Universal suicide risk screening has the potential to address the disproportionately high rates of suicide in the rural United States, as 83% of people who have died by suicide have visited a health care provider in the year prior to their deaths, and rural patients are more likely to visit medical professionals than behavioral health professionals for mental health concerns. This study describes the opinions of primary care providers (PCPs) practicing in a primarily rural state regarding universal suicide risk screening, barriers to implementation, and strategies to increase the feasibility of screening in their practices.
Methods:In-depth, individual semistructured qualitative interviews were conducted with a sample of PCPs practicing in West Virginia (N = 15). Applied thematic analysis of the data was completed by a team of 3 coders using a consensus-coding methodology.

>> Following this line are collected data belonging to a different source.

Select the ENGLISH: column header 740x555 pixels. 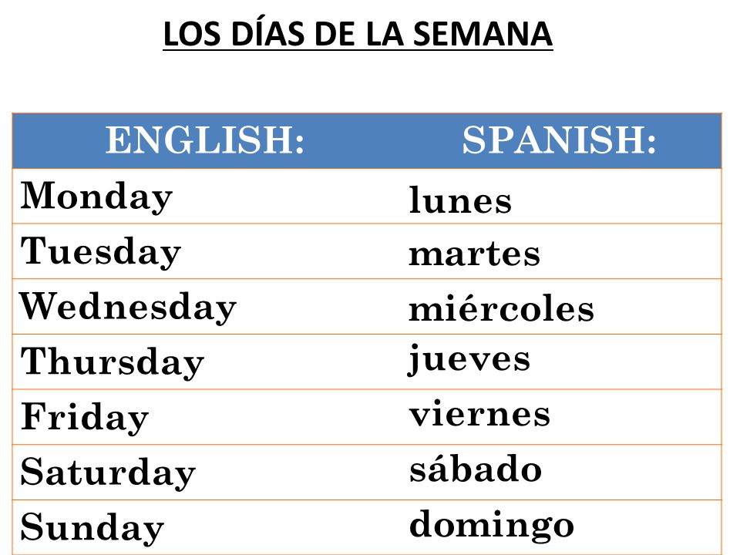point(205,140)
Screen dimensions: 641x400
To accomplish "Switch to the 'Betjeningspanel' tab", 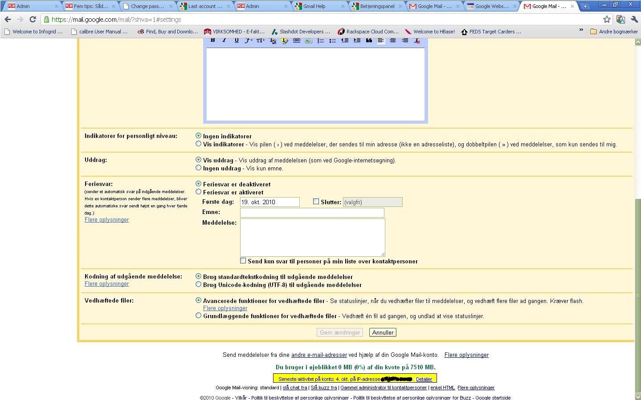I will click(377, 6).
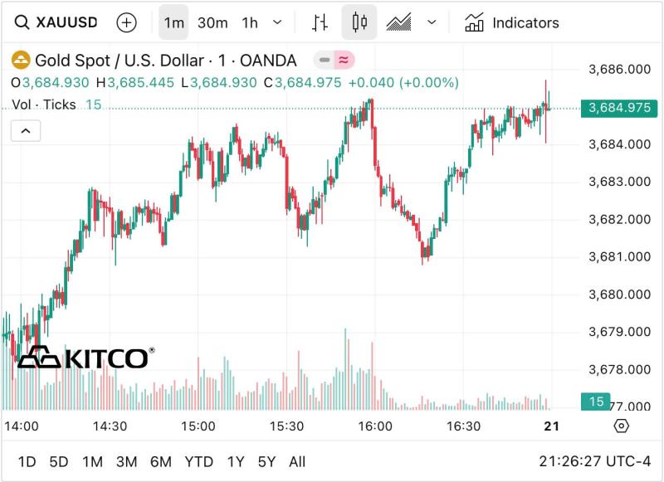This screenshot has width=664, height=482.
Task: Select the 5D date range
Action: [x=58, y=462]
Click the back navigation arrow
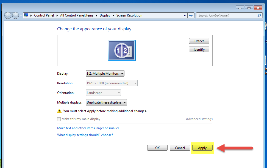The width and height of the screenshot is (267, 168). (8, 15)
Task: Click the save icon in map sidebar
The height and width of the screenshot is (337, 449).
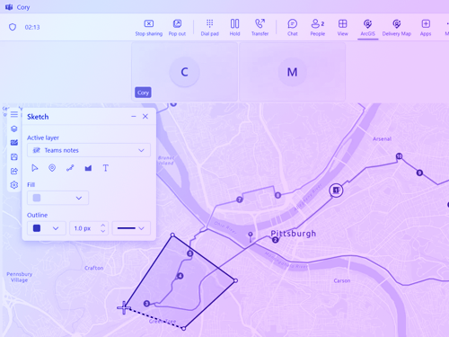Action: (x=14, y=156)
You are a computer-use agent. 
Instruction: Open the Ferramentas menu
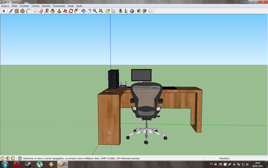59,6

Findings:The majority of PCPs supported the practice of screening, but they identified multiple barriers, including a lack of access to mental health and crisis support services, concerns about clinic flow and follow-up with suicidal patients, cultural beliefs specific to rural Appalachia, and provider discomfort with screening. Strategies suggested to address these barriers included the use of technology for screening, a multidisciplinary team approach, streamlined methods for screening and risk assessment, co-located behavioral health, and additional trainings for PCPs on the topic of suicide.
Conclusion:Future research should examine the efficacy of universal suicide risk screening programs in rural adult primary care that utilize these strategies in diverse samples with longitudinal data.